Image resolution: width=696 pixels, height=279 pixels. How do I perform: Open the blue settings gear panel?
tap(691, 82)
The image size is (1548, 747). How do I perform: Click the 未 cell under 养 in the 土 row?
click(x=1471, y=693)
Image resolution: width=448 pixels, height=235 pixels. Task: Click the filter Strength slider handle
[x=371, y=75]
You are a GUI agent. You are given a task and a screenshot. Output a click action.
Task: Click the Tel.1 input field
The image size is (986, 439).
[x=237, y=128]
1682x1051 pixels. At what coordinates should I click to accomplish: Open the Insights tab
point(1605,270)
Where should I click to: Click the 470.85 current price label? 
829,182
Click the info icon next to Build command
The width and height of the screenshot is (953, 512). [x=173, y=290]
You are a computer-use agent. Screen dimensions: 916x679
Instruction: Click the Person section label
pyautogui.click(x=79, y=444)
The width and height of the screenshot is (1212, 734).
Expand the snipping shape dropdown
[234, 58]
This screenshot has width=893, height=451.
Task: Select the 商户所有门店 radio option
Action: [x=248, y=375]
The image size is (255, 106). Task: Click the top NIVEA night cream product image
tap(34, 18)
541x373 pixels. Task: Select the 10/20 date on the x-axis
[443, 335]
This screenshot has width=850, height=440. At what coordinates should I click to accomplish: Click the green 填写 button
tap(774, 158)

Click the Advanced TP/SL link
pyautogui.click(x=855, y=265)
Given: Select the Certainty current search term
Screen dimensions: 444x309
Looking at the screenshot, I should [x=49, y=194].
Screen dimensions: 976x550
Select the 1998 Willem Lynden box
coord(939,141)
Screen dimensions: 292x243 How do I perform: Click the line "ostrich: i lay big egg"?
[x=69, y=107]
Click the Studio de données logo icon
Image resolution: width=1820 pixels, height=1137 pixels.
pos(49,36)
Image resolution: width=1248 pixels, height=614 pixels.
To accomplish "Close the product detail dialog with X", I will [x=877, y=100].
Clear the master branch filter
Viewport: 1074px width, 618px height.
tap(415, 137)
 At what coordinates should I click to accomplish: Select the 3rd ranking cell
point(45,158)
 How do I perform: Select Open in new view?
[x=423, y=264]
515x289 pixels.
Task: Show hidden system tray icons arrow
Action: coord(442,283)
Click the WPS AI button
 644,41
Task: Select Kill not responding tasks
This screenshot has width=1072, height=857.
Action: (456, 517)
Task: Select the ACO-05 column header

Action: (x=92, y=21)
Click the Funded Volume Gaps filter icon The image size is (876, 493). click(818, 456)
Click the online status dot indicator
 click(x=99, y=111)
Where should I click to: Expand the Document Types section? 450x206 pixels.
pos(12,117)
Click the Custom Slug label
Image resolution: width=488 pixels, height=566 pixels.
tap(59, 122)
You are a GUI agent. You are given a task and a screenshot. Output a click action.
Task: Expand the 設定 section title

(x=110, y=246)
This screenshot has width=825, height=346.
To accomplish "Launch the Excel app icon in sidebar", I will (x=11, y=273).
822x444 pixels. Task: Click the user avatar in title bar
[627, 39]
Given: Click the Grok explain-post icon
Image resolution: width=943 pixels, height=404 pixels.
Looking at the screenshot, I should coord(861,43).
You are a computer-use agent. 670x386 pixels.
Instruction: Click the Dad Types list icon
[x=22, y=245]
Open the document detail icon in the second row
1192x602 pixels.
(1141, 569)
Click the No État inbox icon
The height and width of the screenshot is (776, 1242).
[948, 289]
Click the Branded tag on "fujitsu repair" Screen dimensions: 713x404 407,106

+--

◆ **WORK TO DO**
Rewrite all of the records above, replacing "Screen dimensions" with "Screen size" wherever it occurs and leaving everything else the same.

◆ **RESPONSE**
Image resolution: width=696 pixels, height=279 pixels. How do I perform: Open the blue settings gear panel?
tap(691, 82)
The image size is (1548, 747). How do I perform: Click the 未 cell under 养 in the 土 row?
click(x=1471, y=693)
Image resolution: width=448 pixels, height=235 pixels. Task: Click the filter Strength slider handle
[x=371, y=75]
You are a GUI agent. You are given a task and a screenshot. Output a click action.
Task: Click the Tel.1 input field
The image size is (986, 439).
[x=237, y=128]
1682x1051 pixels. At what coordinates should I click to accomplish: Open the Insights tab
point(1605,270)
Where should I click to: Click the 470.85 current price label? 
829,182
Click the info icon next to Build command
The width and height of the screenshot is (953, 512). [x=173, y=290]
You are a computer-use agent. Screen size: 916x679
Instruction: Click the Person section label
pyautogui.click(x=79, y=444)
The width and height of the screenshot is (1212, 734).
Expand the snipping shape dropdown
[234, 58]
This screenshot has width=893, height=451.
Task: Select the 商户所有门店 radio option
Action: [x=248, y=375]
The image size is (255, 106). Task: Click the top NIVEA night cream product image
tap(34, 18)
541x373 pixels. Task: Select the 10/20 date on the x-axis
[443, 335]
This screenshot has width=850, height=440. At what coordinates should I click to accomplish: Click the green 填写 button
tap(774, 158)

Click the Advanced TP/SL link
pyautogui.click(x=855, y=265)
Given: Select the Certainty current search term
Screen size: 444x309
Looking at the screenshot, I should [x=49, y=194].
Screen size: 976x550
Select the 1998 Willem Lynden box
coord(939,141)
Screen size: 292x243 How do I perform: Click the line "ostrich: i lay big egg"?
[x=69, y=107]
Click the Studio de données logo icon
Image resolution: width=1820 pixels, height=1137 pixels.
pos(49,36)
Image resolution: width=1248 pixels, height=614 pixels.
To accomplish "Close the product detail dialog with X", I will [x=877, y=100].
Clear the master branch filter
Viewport: 1074px width, 618px height.
tap(415, 137)
 At what coordinates should I click to accomplish: Select the 3rd ranking cell
point(45,158)
 How do I perform: Select Open in new view?
[x=423, y=264]
515x289 pixels.
Task: Show hidden system tray icons arrow
Action: coord(442,283)
Click the WPS AI button
 644,41
Task: Select Kill not responding tasks
This screenshot has width=1072, height=857.
Action: (456, 517)
Task: Select the ACO-05 column header

Action: (x=92, y=21)
Click the Funded Volume Gaps filter icon The image size is (876, 493). click(818, 456)
Click the online status dot indicator
 click(x=99, y=111)
Where should I click to: Expand the Document Types section? 450x206 pixels.
pos(12,117)
Click the Custom Slug label
Image resolution: width=488 pixels, height=566 pixels.
tap(59, 122)
You are a GUI agent. You are given a task and a screenshot. Output a click action.
Task: Expand the 設定 section title

(x=110, y=246)
This screenshot has width=825, height=346.
To accomplish "Launch the Excel app icon in sidebar", I will (x=11, y=273).
822x444 pixels. Task: Click the user avatar in title bar
[627, 39]
Given: Click the Grok explain-post icon
Image resolution: width=943 pixels, height=404 pixels.
Looking at the screenshot, I should coord(861,43).
You are a computer-use agent. 670x386 pixels.
Instruction: Click the Dad Types list icon
[x=22, y=245]
Open the document detail icon in the second row
1192x602 pixels.
(1141, 569)
Click the No État inbox icon
The height and width of the screenshot is (776, 1242).
[948, 289]
Click the Branded tag on "fujitsu repair" Screen size: 713x404 407,106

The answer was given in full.